*WHAT THIS TASK INVOLVES*. What you return must match the records word for word, except that pictures are dropped.

[[ RECORDS TO PROCESS, beginning ]]

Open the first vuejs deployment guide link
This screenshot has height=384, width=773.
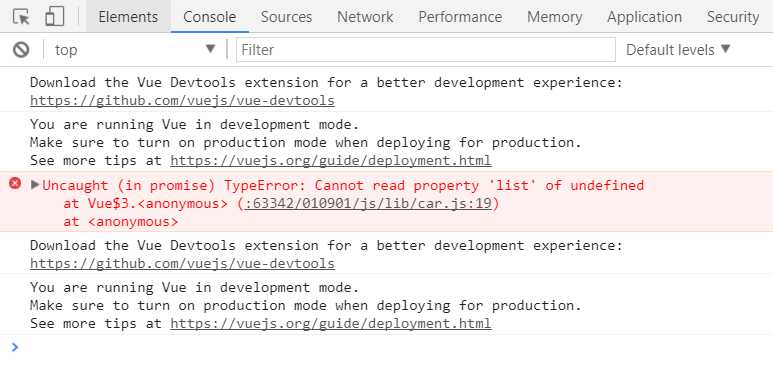pyautogui.click(x=331, y=161)
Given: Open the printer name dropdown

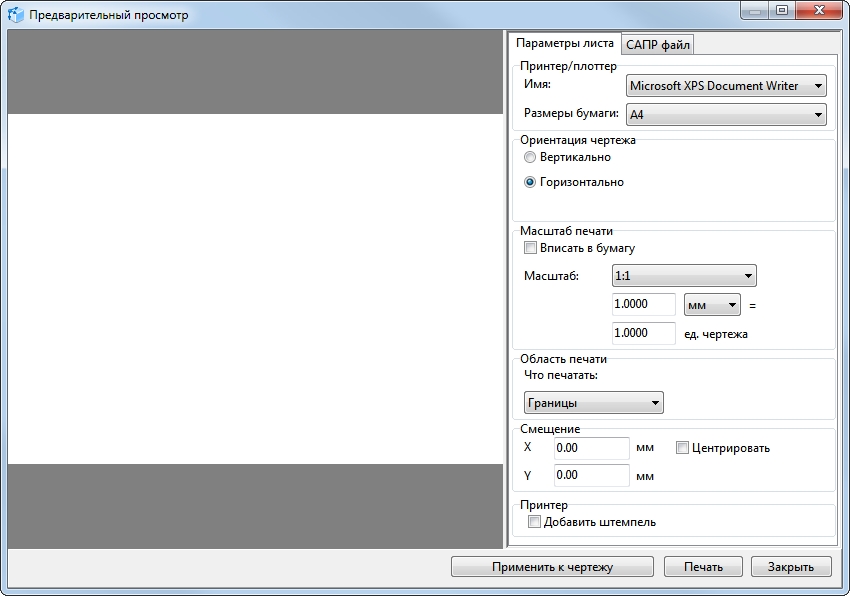Looking at the screenshot, I should (726, 86).
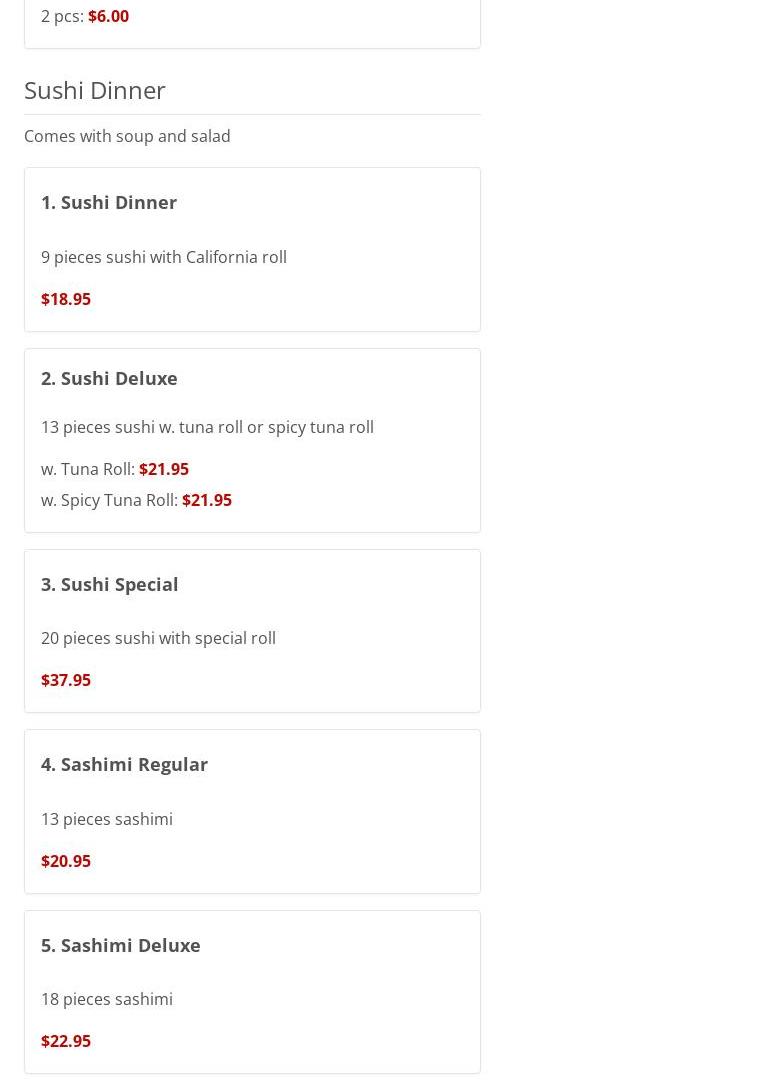
Task: Choose the "w. Spicy Tuna Roll" option
Action: 109,500
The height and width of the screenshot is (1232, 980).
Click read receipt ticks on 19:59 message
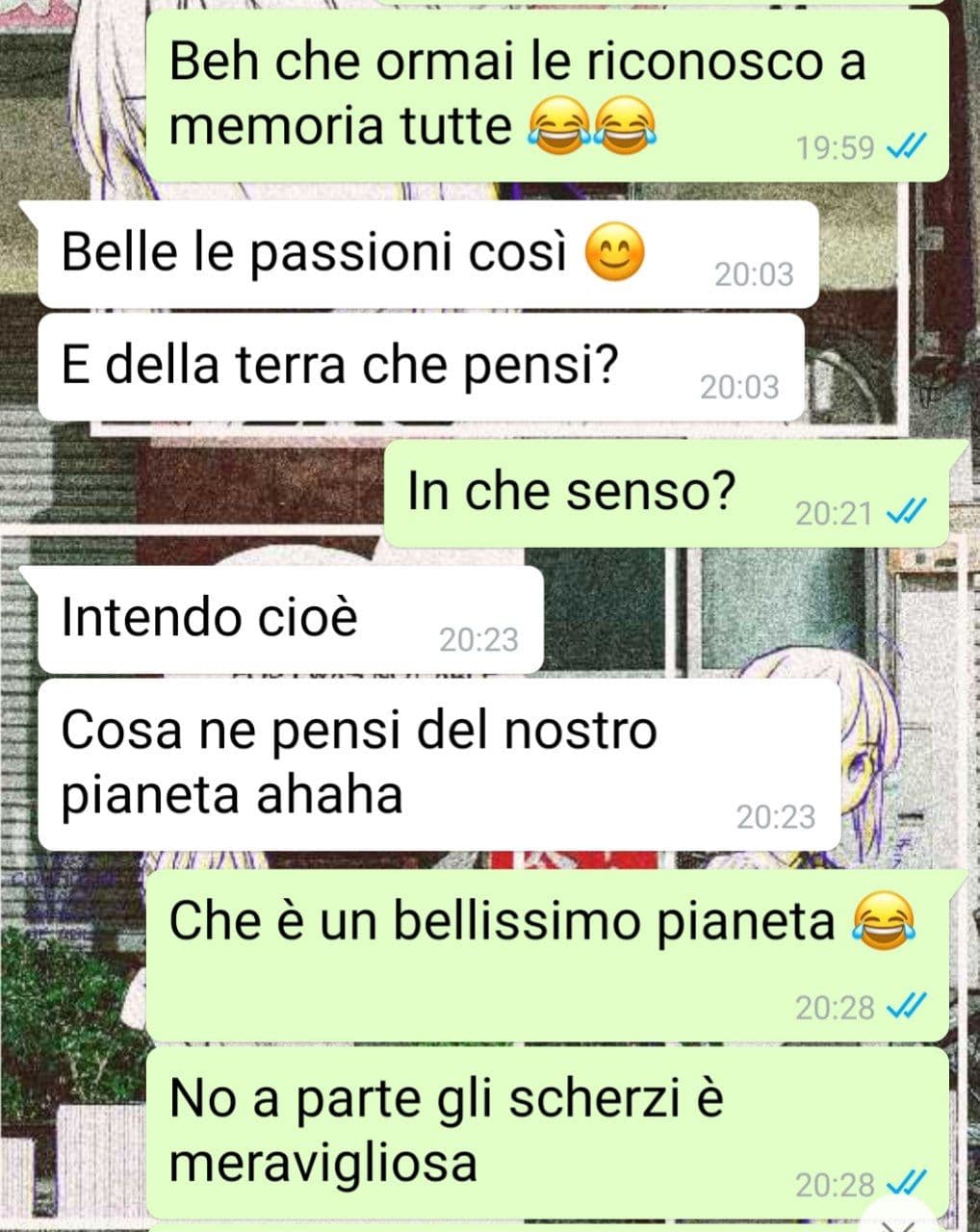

[[ RECORDS TO PROCESS, end ]]

*EXERCISE OUTPUT*.
Open the first vuejs deployment guide link
This screenshot has height=384, width=773.
pyautogui.click(x=331, y=161)
Given: Open the printer name dropdown

Looking at the screenshot, I should (726, 86).
Task: Choose the "w. Spicy Tuna Roll" option
Action: 109,500
The height and width of the screenshot is (1232, 980).
Click read receipt ticks on 19:59 message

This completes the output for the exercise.